Records from a data collection:

▼

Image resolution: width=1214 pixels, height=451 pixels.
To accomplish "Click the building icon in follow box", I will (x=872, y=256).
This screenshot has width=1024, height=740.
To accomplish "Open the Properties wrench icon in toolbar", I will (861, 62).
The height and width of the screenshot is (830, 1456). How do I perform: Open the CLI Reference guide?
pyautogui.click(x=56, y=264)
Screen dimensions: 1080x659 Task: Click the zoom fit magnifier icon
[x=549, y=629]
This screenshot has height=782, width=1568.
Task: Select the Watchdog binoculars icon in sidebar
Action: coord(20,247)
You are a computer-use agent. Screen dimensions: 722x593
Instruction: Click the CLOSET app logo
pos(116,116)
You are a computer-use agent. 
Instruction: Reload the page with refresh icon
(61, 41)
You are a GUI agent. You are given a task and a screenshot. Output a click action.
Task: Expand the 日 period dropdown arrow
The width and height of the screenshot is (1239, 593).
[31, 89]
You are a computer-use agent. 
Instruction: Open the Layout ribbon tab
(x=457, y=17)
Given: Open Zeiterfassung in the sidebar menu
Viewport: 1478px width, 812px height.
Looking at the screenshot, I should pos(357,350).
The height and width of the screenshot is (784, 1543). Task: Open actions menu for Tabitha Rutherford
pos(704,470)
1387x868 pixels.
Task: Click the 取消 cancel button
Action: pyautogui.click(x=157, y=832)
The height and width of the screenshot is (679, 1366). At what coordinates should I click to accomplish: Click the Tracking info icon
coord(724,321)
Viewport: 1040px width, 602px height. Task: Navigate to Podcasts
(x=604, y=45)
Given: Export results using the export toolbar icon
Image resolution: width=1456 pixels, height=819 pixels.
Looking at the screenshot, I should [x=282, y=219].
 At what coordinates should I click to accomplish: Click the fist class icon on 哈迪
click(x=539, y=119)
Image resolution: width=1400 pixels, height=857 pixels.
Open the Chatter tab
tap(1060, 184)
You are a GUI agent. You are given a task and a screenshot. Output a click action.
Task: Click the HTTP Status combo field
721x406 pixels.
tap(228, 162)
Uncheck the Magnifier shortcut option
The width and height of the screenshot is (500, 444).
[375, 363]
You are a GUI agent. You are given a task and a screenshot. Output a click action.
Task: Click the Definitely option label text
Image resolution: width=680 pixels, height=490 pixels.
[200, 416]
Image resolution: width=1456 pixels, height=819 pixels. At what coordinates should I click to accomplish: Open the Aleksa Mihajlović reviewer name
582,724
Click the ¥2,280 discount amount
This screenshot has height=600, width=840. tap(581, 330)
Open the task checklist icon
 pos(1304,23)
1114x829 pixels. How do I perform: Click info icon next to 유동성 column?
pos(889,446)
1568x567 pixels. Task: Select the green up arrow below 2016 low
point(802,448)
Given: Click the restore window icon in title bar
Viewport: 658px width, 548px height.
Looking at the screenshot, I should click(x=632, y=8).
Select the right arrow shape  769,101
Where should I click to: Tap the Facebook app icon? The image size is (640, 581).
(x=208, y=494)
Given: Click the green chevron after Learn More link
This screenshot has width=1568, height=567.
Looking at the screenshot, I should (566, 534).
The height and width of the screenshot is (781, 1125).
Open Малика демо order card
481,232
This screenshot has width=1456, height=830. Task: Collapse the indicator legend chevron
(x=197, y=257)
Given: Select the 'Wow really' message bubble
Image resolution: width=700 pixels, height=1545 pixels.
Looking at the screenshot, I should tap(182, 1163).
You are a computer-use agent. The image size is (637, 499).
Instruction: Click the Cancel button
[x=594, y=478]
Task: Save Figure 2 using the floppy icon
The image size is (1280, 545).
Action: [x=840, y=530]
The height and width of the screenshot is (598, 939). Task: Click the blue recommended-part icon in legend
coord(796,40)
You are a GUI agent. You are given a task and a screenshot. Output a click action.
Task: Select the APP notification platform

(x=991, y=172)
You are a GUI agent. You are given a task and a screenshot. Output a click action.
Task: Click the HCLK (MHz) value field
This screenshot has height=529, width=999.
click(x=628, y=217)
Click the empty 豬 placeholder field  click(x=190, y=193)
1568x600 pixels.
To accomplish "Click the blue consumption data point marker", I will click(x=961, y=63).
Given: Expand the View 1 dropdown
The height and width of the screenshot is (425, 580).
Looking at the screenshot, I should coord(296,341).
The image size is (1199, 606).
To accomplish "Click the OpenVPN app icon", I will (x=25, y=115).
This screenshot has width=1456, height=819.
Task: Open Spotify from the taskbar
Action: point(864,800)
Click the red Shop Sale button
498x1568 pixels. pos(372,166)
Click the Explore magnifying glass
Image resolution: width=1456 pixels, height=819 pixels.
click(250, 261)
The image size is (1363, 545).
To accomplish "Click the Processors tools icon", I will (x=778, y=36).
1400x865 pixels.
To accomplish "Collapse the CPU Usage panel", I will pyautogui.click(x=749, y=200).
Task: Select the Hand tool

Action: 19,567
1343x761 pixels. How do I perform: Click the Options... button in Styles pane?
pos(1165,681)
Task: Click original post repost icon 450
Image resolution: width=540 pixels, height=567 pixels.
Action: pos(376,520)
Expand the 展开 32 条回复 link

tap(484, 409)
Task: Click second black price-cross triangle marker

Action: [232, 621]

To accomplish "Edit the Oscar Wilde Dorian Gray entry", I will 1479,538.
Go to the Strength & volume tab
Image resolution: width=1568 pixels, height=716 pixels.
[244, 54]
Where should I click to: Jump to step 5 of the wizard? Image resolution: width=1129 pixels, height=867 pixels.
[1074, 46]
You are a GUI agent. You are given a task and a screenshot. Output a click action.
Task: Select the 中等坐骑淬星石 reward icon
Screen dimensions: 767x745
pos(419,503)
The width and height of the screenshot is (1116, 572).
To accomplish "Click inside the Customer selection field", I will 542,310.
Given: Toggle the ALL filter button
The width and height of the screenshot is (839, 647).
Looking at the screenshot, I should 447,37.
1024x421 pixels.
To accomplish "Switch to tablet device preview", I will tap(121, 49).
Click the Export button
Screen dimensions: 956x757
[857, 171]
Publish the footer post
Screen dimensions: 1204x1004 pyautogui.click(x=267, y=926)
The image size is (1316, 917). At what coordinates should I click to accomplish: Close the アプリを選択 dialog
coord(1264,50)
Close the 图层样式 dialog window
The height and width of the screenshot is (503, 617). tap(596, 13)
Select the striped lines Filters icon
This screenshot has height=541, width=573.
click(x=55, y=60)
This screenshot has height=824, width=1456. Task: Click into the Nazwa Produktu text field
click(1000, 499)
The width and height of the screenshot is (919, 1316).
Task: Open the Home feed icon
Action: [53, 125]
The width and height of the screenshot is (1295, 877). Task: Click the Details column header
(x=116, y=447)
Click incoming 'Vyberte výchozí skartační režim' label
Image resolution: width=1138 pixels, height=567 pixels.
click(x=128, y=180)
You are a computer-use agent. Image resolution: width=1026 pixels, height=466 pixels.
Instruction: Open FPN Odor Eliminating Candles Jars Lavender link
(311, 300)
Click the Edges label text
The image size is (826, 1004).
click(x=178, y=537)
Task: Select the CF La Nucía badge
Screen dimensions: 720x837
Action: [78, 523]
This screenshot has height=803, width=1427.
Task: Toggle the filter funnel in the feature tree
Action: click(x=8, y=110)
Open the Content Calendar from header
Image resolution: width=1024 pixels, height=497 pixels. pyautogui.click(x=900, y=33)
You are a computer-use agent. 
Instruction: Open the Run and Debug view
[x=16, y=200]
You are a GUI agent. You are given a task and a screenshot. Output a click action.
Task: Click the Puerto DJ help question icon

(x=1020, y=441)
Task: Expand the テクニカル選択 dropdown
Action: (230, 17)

▲

== EXERCISE DETAILS ==
Copy the data word for word, from its first line through the line containing "will (861, 62).".

== SOLVED PROBLEM ==
Image resolution: width=1214 pixels, height=451 pixels.
To accomplish "Click the building icon in follow box", I will (x=872, y=256).
This screenshot has width=1024, height=740.
To accomplish "Open the Properties wrench icon in toolbar", I will (861, 62).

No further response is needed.